* **About this exercise**
Select all lines in the records that include "gallery".

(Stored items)

________

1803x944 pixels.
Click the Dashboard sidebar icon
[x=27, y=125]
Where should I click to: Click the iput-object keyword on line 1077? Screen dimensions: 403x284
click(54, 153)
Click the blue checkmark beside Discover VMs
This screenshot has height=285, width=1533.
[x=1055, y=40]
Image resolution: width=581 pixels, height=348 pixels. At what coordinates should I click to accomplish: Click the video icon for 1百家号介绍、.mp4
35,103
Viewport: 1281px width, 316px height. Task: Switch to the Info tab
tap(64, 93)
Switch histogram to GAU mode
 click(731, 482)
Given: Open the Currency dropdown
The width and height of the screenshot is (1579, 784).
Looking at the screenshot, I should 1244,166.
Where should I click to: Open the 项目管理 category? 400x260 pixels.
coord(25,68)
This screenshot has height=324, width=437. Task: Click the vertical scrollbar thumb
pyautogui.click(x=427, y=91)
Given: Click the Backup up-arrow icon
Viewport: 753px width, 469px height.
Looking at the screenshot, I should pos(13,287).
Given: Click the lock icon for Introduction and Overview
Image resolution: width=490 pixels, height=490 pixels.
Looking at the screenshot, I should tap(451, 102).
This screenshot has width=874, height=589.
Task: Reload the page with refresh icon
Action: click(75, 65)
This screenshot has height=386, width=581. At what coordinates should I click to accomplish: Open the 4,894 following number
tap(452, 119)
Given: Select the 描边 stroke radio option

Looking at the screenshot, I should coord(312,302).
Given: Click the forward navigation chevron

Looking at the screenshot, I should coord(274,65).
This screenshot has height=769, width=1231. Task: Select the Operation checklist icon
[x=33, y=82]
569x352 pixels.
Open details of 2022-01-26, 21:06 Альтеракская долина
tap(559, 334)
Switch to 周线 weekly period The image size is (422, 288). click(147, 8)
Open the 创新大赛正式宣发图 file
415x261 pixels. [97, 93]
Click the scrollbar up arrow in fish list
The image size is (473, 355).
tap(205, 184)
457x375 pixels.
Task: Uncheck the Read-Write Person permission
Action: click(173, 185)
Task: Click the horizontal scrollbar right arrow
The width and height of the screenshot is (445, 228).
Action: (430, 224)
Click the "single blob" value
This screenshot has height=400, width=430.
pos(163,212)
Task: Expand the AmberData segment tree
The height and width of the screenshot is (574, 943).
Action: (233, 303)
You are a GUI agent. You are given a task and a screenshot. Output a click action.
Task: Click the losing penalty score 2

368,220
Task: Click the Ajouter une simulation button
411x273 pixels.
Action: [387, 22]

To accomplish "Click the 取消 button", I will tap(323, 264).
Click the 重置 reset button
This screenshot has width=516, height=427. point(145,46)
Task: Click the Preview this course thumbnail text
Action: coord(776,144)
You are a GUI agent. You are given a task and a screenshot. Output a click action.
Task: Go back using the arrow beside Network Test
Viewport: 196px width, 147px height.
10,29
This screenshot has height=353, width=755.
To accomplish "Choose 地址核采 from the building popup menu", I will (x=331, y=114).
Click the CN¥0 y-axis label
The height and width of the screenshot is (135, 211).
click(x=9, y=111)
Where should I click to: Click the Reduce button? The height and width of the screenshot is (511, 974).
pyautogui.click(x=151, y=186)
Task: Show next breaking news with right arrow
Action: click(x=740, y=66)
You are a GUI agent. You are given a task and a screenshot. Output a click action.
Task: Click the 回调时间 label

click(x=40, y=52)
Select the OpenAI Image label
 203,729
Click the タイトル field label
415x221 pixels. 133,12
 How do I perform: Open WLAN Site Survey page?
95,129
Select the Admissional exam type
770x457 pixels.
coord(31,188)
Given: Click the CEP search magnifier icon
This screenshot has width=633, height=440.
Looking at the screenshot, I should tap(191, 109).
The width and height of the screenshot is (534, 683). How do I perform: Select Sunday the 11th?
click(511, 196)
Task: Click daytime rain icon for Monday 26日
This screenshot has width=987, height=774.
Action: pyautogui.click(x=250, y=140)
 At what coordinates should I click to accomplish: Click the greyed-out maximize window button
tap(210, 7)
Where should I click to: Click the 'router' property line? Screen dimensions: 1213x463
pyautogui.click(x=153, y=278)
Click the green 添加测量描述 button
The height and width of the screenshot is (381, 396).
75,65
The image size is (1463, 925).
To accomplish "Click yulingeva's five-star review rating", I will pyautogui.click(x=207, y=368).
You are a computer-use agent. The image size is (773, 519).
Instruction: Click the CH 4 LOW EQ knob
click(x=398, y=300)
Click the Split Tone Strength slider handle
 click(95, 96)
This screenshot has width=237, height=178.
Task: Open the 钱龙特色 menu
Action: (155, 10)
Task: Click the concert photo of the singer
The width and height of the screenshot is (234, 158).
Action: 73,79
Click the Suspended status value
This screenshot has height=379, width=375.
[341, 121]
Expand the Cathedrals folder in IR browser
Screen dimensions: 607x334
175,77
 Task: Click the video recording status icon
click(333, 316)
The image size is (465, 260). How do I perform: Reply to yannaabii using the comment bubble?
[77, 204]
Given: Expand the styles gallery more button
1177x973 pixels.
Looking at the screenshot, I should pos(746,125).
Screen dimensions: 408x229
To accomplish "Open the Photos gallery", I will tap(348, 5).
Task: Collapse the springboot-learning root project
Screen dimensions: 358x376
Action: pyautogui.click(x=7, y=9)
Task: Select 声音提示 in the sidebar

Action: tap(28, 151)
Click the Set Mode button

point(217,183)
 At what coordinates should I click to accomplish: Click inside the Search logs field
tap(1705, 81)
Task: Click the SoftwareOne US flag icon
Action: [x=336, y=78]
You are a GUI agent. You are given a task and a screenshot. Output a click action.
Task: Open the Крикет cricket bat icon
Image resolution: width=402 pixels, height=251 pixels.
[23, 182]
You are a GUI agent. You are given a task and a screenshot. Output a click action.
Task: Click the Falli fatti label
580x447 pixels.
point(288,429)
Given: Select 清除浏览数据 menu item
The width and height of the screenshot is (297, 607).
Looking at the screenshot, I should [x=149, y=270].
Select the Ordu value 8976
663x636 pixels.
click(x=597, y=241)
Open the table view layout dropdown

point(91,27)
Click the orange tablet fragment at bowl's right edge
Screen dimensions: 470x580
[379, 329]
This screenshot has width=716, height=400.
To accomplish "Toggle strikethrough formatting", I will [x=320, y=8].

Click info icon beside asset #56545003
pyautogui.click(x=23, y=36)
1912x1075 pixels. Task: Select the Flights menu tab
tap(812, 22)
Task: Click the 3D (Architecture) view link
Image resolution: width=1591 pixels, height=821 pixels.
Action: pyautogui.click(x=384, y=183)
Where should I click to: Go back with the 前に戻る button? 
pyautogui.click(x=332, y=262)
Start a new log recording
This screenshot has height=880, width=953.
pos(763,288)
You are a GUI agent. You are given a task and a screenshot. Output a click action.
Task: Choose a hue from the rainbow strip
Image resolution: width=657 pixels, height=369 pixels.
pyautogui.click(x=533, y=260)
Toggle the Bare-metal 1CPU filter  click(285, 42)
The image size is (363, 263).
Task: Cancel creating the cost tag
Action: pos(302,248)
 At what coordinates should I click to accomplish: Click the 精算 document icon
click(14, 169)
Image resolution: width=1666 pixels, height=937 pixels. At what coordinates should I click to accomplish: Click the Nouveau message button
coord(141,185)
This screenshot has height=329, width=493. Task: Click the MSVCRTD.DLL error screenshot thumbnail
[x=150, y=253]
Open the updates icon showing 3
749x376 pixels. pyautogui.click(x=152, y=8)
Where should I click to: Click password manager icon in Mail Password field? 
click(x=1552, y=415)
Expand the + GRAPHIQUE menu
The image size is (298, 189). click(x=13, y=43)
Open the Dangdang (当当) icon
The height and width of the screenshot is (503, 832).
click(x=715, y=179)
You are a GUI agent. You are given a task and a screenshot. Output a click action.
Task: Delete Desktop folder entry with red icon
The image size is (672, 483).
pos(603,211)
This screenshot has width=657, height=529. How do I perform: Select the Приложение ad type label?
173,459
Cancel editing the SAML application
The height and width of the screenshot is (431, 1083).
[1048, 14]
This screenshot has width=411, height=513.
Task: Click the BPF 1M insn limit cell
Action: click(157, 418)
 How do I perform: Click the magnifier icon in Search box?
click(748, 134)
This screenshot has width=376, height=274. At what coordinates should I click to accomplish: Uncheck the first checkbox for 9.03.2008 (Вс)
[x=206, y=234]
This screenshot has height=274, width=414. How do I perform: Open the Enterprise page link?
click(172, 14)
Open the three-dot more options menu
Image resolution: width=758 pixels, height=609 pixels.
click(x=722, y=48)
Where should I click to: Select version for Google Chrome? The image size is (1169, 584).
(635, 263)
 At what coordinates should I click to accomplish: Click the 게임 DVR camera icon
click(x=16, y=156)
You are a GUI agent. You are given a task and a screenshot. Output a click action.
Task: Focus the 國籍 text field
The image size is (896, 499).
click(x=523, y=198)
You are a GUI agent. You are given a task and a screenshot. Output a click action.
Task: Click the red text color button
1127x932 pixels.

________

* **Exercise answer**
Given: Expand the styles gallery more button
To accomplish "Open the Photos gallery", I will tap(348, 5).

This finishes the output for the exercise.